ReplyDeleteAhhh, the resurgence of nicknames, behaviors, naggings, annoyances, years after you thought they had been put to rest or at least forgotten (and definitely mentioned and fought over long ago) ... I can sure recognize that.
ReplyDeleteHappy bourbon and I hope you have some pie left to finish off ... remember all visits come to an end, which is both good and bad.
What I tend to do is to think something like this (but not say it): "Are you employed? Are you employed doing anything that I would conceivably like to do? No? Then shut up." This keeps a smile on my face, sort of.
ReplyDeleteWhat do you say to them when they bring up the nickname? If it's relatives calling you by it, good luck getting them to stop. Mine couldn't tell you where I live or what I do now, but they could revisit any excruciatingly embarrassing moment from my past at the drop of a hat. Goes with the territory, I guess. Have you asked them to stop, and do they stop?
K8, Alas, I probably would have been one of those rude people before I moved to the midwest. Apologies for all the folks I hurt by being stupid.
ReplyDeletePhilosophy Factory, Thanks :) At this point, I give the "look o' death" and get a quick apology. I think the nickname thing was more a reversion from not seeing me in ages?
Meansomething, Right! It's good to keep perspective! Compared to the Andronicii, my family folks are totally wonderful!
Kermit, I know. :( I'm naughty and ungrateful.
Sisyphus, Yes! You're right!
Undine, I'm beginning to think the nickname thing was an honest mistake, because it wasn't pursued, and has stopped. Yay!
That's ok. It was just a jolt when, upon first meeting someone and answering the "where are you from" question to hear "Oh! You must be sooo glad to get out of there." As if grad school was the only way to move if I had actually wanted to move. [mini-rant that doesn't implicate anyone here] What I find more distressing, though, is the way some of my fellow TAs (and some professors) characterize the students here in Madison. There is this assumption that most of them are from impoverished small towns and farms, and thus must be carefully guided towards more worldly ways. In actuality, most I've encountered are from suburbs and cities, and fairly well-off. But, even if they were raised on dairy farms, they don't deserve to be the recipients of that attitude.
ReplyDeleteObviously, it strikes a raw nerve or two.
Most of my family who moved to small rural areas manages to find a core of hippie/artists who are there too.

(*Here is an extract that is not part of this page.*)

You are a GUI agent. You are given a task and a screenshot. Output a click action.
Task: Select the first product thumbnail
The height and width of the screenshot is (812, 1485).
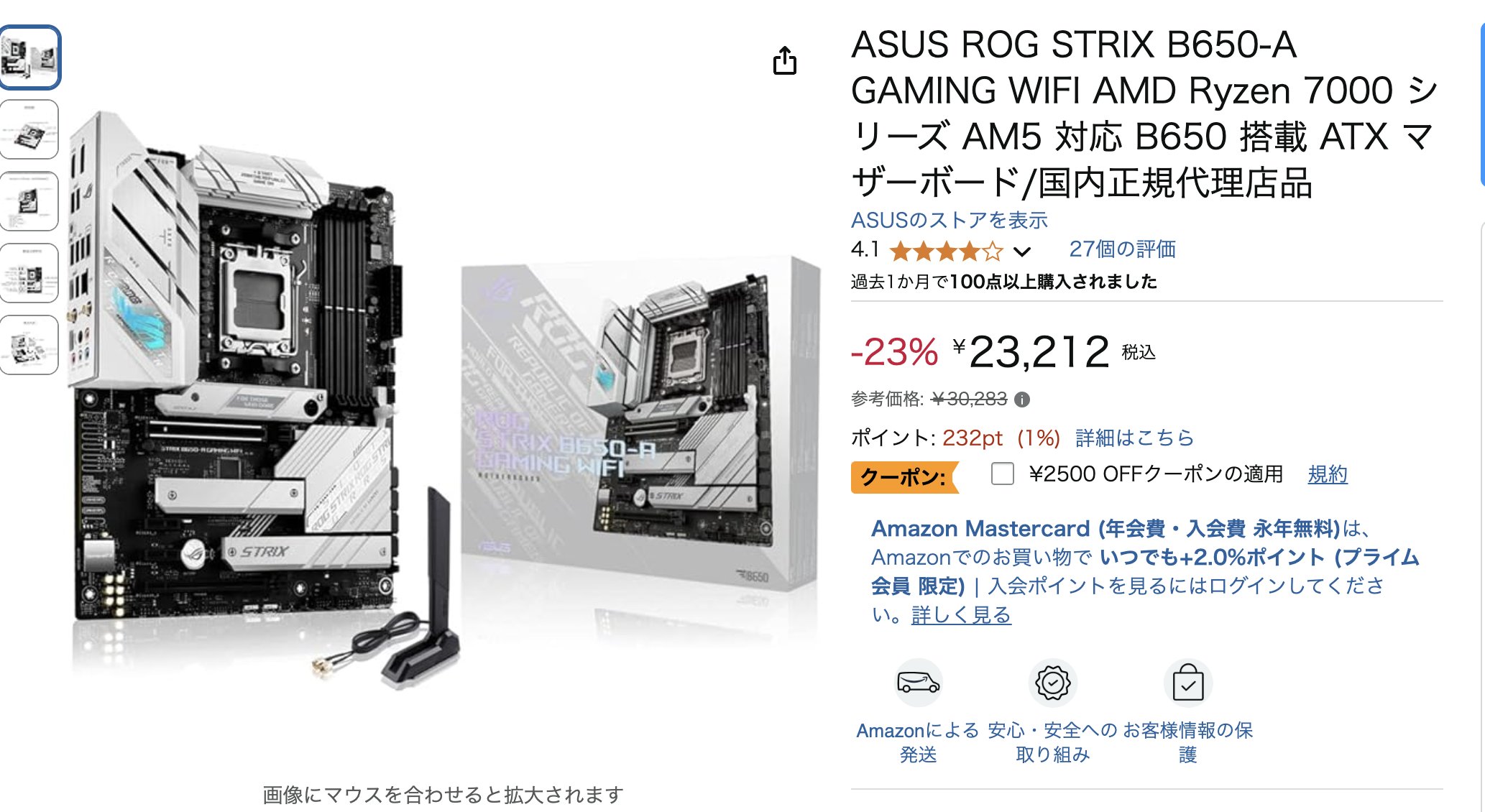(29, 57)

I'd say that was just Northern California, but some of them lived in the Deep South and pulled it off. It sucks to live in a place where you are totally differently-minded than everyone, but on the other hand, I really really hated living in Berkeley. More than in Folsom of Folsom Prison Blues (and that was way before it yuppiefied).
ReplyDeleteK8, We get the same thing here, sometimes. My favorite are the upper class liberals who are shocked, SHOCKED that their students aren't sophisticated like the kids they see on the island where they summer out east.
ReplyDeleteMSILF, There are pockets here, but we're well hidden and sort of scared. I'd give a lot for Moe's, though!